◆ Your assignment: Return the entries exactly as they appear.

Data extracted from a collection
· · · · ·
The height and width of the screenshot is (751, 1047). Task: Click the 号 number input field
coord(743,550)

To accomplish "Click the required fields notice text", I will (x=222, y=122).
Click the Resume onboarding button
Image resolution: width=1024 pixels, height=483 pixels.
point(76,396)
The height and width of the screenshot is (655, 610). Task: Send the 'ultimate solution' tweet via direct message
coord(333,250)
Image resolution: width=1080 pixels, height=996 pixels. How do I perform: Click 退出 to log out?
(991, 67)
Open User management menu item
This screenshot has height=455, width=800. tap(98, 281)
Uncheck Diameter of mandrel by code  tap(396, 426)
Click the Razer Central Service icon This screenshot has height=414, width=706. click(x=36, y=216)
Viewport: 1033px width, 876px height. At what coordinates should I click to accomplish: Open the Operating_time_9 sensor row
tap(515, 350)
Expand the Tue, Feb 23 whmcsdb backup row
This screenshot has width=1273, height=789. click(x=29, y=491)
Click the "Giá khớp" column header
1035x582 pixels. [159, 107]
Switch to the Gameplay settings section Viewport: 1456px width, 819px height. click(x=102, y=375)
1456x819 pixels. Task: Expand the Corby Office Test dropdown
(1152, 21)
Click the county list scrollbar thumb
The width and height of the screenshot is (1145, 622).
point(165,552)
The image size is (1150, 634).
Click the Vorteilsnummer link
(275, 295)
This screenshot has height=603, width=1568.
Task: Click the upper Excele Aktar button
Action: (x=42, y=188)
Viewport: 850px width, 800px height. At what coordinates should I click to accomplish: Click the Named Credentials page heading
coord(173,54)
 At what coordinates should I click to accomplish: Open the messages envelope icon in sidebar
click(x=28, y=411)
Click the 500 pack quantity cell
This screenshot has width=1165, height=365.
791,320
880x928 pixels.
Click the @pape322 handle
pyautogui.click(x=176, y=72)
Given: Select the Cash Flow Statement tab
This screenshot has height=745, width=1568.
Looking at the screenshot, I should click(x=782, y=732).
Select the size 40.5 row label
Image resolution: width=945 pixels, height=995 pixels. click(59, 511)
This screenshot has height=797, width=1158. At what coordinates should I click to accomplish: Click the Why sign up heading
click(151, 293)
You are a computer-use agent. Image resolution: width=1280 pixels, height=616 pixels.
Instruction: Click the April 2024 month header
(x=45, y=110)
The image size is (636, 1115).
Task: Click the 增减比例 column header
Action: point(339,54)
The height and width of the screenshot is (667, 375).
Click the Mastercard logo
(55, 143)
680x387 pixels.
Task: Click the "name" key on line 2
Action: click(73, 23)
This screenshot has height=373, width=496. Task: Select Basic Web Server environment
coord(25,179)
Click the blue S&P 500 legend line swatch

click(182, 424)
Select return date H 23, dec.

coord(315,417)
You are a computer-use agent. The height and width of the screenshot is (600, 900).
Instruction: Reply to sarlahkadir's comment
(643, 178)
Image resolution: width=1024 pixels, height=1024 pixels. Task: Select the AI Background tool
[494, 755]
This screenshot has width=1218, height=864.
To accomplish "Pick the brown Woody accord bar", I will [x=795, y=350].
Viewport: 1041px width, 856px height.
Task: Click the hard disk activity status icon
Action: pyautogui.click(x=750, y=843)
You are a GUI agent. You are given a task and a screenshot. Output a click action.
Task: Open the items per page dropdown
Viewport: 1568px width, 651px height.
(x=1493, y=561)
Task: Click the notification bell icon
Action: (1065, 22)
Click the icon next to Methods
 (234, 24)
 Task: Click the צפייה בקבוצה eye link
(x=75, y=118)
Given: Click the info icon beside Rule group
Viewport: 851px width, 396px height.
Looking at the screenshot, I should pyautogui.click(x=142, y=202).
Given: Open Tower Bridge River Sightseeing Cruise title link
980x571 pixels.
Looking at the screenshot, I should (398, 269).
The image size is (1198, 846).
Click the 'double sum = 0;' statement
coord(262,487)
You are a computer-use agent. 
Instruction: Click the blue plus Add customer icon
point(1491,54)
· · · · ·
◆ Result below:
The height and width of the screenshot is (751, 1047). Task: Click the 号 number input field
coord(743,550)

To accomplish "Click the required fields notice text", I will (x=222, y=122).
Click the Resume onboarding button
Image resolution: width=1024 pixels, height=483 pixels.
point(76,396)
The height and width of the screenshot is (655, 610). Task: Send the 'ultimate solution' tweet via direct message
coord(333,250)
Image resolution: width=1080 pixels, height=996 pixels. How do I perform: Click 退出 to log out?
(991, 67)
Open User management menu item
This screenshot has height=455, width=800. tap(98, 281)
Uncheck Diameter of mandrel by code  tap(396, 426)
Click the Razer Central Service icon This screenshot has height=414, width=706. click(x=36, y=216)
Viewport: 1033px width, 876px height. At what coordinates should I click to accomplish: Open the Operating_time_9 sensor row
tap(515, 350)
Expand the Tue, Feb 23 whmcsdb backup row
This screenshot has width=1273, height=789. click(x=29, y=491)
Click the "Giá khớp" column header
1035x582 pixels. [159, 107]
Switch to the Gameplay settings section Viewport: 1456px width, 819px height. click(x=102, y=375)
1456x819 pixels. Task: Expand the Corby Office Test dropdown
(1152, 21)
Click the county list scrollbar thumb
The width and height of the screenshot is (1145, 622).
point(165,552)
The image size is (1150, 634).
Click the Vorteilsnummer link
(275, 295)
This screenshot has height=603, width=1568.
Task: Click the upper Excele Aktar button
Action: (x=42, y=188)
Viewport: 850px width, 800px height. At what coordinates should I click to accomplish: Click the Named Credentials page heading
coord(173,54)
 At what coordinates should I click to accomplish: Open the messages envelope icon in sidebar
click(x=28, y=411)
Click the 500 pack quantity cell
This screenshot has width=1165, height=365.
791,320
880x928 pixels.
Click the @pape322 handle
pyautogui.click(x=176, y=72)
Given: Select the Cash Flow Statement tab
This screenshot has height=745, width=1568.
Looking at the screenshot, I should click(x=782, y=732).
Select the size 40.5 row label
Image resolution: width=945 pixels, height=995 pixels. click(59, 511)
This screenshot has height=797, width=1158. At what coordinates should I click to accomplish: Click the Why sign up heading
click(151, 293)
You are a computer-use agent. Image resolution: width=1280 pixels, height=616 pixels.
Instruction: Click the April 2024 month header
(x=45, y=110)
The image size is (636, 1115).
Task: Click the 增减比例 column header
Action: point(339,54)
The height and width of the screenshot is (667, 375).
Click the Mastercard logo
(55, 143)
680x387 pixels.
Task: Click the "name" key on line 2
Action: click(73, 23)
This screenshot has height=373, width=496. Task: Select Basic Web Server environment
coord(25,179)
Click the blue S&P 500 legend line swatch

click(182, 424)
Select return date H 23, dec.

coord(315,417)
You are a computer-use agent. The height and width of the screenshot is (600, 900).
Instruction: Reply to sarlahkadir's comment
(643, 178)
Image resolution: width=1024 pixels, height=1024 pixels. Task: Select the AI Background tool
[494, 755]
This screenshot has width=1218, height=864.
To accomplish "Pick the brown Woody accord bar", I will [x=795, y=350].
Viewport: 1041px width, 856px height.
Task: Click the hard disk activity status icon
Action: pyautogui.click(x=750, y=843)
You are a GUI agent. You are given a task and a screenshot. Output a click action.
Task: Open the items per page dropdown
Viewport: 1568px width, 651px height.
(x=1493, y=561)
Task: Click the notification bell icon
Action: (1065, 22)
Click the icon next to Methods
 (234, 24)
 Task: Click the צפייה בקבוצה eye link
(x=75, y=118)
Given: Click the info icon beside Rule group
Viewport: 851px width, 396px height.
Looking at the screenshot, I should pyautogui.click(x=142, y=202).
Given: Open Tower Bridge River Sightseeing Cruise title link
980x571 pixels.
Looking at the screenshot, I should (398, 269).
The image size is (1198, 846).
Click the 'double sum = 0;' statement
coord(262,487)
You are a computer-use agent. 
Instruction: Click the blue plus Add customer icon
point(1491,54)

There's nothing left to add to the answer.